» **TO BE DONE**:
Copy out, word for word, the lines of the items from the line containing "The image size is (1280, 720)." through the final line of the items, both included.

#### DATA FOR THIS EXERCISE

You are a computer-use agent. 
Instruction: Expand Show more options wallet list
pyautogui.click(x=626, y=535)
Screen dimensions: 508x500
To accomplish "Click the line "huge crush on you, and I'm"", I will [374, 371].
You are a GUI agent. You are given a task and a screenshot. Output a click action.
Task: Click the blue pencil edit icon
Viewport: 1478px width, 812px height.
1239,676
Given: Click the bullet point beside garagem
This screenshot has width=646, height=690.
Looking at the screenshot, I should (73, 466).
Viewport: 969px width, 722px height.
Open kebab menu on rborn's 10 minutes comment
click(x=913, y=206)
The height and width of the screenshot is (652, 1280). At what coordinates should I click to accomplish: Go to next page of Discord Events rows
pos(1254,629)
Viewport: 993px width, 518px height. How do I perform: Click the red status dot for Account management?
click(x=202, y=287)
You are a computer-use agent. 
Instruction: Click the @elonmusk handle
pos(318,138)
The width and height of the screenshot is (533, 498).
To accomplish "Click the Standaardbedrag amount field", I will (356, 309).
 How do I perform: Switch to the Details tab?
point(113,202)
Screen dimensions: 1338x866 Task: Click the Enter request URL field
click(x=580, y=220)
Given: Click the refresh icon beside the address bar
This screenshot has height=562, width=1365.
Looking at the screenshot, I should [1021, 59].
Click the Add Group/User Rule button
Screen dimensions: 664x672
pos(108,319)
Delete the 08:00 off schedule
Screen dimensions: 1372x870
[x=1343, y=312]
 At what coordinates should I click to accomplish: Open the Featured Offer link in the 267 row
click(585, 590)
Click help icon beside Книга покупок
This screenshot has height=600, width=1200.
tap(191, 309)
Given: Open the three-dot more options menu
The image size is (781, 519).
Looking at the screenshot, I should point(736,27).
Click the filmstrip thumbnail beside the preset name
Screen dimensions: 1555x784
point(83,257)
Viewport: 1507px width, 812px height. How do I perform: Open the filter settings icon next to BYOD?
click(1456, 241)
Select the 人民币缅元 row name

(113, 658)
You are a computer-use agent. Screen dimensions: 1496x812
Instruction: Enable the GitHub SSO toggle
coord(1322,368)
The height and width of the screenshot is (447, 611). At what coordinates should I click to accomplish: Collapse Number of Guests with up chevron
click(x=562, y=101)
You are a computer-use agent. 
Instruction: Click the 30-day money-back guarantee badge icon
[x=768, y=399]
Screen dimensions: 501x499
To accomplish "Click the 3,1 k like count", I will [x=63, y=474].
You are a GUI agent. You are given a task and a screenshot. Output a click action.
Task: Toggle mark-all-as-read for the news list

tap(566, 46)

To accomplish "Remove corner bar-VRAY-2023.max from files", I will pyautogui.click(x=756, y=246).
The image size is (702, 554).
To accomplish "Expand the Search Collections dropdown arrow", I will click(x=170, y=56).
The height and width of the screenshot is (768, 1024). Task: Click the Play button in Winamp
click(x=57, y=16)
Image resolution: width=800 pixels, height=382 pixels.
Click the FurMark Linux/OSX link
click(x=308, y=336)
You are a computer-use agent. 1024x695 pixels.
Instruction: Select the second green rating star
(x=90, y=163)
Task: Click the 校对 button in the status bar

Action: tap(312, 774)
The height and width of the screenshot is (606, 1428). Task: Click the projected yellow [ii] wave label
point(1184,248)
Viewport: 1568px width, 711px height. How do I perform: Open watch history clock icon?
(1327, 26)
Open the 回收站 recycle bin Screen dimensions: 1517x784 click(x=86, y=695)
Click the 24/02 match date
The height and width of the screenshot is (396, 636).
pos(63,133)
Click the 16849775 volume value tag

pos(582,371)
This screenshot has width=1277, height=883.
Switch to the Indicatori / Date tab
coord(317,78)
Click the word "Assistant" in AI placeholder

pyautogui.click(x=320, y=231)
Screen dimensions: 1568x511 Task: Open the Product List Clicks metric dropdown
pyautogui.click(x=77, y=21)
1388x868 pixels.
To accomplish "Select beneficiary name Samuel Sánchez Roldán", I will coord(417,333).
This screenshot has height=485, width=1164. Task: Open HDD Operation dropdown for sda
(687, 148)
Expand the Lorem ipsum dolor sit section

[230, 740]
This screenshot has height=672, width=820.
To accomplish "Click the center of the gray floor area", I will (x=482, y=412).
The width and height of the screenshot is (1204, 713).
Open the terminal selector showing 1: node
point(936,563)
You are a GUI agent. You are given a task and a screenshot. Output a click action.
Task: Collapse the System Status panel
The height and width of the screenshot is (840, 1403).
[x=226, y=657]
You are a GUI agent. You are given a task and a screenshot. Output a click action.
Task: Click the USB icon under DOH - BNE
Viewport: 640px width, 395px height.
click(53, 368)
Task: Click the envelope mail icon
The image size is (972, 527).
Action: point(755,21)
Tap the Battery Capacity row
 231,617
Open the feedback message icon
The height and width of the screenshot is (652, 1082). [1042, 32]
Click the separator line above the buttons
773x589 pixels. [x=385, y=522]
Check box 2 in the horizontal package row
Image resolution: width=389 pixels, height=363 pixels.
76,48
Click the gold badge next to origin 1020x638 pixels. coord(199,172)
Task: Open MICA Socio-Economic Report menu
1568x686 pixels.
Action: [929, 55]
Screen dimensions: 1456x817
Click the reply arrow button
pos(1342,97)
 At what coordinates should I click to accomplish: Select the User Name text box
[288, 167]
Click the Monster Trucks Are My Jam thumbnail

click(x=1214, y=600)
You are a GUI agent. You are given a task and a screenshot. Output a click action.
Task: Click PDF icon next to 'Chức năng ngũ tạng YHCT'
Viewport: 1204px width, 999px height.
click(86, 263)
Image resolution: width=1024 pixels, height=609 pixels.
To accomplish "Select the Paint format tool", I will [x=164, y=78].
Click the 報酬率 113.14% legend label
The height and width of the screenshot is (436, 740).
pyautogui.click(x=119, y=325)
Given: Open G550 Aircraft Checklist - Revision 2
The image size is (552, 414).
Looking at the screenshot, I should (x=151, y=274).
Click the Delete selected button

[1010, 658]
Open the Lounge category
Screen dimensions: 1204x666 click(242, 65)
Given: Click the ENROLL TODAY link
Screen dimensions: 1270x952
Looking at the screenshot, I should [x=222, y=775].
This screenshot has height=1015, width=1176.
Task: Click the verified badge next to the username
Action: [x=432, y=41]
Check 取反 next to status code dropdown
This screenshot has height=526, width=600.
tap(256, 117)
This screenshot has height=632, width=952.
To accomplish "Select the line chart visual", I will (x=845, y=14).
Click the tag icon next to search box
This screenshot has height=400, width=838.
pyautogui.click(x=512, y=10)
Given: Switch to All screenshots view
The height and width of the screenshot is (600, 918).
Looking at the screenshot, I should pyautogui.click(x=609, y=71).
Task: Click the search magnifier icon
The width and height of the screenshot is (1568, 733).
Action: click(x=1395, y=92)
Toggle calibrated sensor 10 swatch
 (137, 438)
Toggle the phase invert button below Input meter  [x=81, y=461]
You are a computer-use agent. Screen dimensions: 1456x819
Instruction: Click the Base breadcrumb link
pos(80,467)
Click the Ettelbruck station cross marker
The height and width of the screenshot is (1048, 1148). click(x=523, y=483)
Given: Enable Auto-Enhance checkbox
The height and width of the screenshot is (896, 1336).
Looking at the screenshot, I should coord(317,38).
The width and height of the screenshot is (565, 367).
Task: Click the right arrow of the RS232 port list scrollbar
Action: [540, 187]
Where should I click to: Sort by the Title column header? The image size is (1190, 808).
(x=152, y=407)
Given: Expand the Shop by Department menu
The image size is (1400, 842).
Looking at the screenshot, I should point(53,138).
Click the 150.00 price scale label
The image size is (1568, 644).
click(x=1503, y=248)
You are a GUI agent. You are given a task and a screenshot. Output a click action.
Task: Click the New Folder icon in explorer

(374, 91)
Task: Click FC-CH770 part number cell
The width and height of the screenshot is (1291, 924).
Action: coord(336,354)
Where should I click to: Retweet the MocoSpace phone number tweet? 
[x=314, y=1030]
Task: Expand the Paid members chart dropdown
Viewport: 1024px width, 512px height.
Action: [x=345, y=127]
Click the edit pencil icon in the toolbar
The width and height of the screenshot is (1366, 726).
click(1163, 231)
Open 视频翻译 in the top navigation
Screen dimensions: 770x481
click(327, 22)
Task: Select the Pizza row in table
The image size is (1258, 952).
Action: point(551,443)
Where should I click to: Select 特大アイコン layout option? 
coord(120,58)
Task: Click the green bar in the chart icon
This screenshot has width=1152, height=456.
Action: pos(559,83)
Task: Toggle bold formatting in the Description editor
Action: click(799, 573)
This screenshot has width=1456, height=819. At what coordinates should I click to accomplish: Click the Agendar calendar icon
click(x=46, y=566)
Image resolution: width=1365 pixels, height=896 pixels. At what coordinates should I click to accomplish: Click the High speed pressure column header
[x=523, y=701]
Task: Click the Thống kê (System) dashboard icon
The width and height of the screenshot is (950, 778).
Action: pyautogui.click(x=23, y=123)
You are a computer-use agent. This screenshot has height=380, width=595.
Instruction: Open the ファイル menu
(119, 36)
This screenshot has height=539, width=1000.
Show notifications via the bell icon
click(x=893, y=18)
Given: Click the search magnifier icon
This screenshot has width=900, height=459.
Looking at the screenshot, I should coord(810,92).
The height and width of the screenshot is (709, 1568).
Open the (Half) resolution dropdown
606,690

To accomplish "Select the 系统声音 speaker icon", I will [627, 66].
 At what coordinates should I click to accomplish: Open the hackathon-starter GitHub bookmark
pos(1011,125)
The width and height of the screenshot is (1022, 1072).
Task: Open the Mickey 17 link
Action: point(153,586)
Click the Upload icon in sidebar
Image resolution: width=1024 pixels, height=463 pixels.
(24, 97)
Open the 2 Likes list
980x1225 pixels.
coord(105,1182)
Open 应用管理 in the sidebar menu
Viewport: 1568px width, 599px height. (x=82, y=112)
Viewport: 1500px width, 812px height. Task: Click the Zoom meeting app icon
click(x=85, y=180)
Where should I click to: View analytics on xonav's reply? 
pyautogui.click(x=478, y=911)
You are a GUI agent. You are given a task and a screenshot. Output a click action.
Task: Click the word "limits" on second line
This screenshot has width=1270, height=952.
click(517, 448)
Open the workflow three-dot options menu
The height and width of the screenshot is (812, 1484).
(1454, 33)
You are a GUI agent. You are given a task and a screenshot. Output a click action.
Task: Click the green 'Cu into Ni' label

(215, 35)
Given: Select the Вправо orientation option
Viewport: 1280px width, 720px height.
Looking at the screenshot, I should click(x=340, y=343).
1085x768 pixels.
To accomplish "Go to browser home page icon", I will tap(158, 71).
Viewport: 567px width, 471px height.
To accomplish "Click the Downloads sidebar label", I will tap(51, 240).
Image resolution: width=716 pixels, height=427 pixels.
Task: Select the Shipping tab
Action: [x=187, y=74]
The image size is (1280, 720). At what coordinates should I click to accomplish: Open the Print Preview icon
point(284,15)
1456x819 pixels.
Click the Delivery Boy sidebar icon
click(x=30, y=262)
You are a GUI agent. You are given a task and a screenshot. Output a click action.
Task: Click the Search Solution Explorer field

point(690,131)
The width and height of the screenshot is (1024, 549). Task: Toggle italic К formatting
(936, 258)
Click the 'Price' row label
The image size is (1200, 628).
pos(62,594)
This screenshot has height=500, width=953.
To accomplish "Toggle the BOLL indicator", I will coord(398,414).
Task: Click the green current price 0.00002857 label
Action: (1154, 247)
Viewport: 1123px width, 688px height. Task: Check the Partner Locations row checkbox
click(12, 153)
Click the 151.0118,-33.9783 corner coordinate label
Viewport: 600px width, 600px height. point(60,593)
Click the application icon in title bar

########

» **ANSWER FOR THIS EXERCISE**:
The image size is (1280, 720). At what coordinates should I click to accomplish: Open the Print Preview icon
point(284,15)
1456x819 pixels.
Click the Delivery Boy sidebar icon
click(x=30, y=262)
You are a GUI agent. You are given a task and a screenshot. Output a click action.
Task: Click the Search Solution Explorer field

point(690,131)
The width and height of the screenshot is (1024, 549). Task: Toggle italic К formatting
(936, 258)
Click the 'Price' row label
The image size is (1200, 628).
pos(62,594)
This screenshot has height=500, width=953.
To accomplish "Toggle the BOLL indicator", I will coord(398,414).
Task: Click the green current price 0.00002857 label
Action: (1154, 247)
Viewport: 1123px width, 688px height. Task: Check the Partner Locations row checkbox
click(12, 153)
Click the 151.0118,-33.9783 corner coordinate label
Viewport: 600px width, 600px height. point(60,593)
Click the application icon in title bar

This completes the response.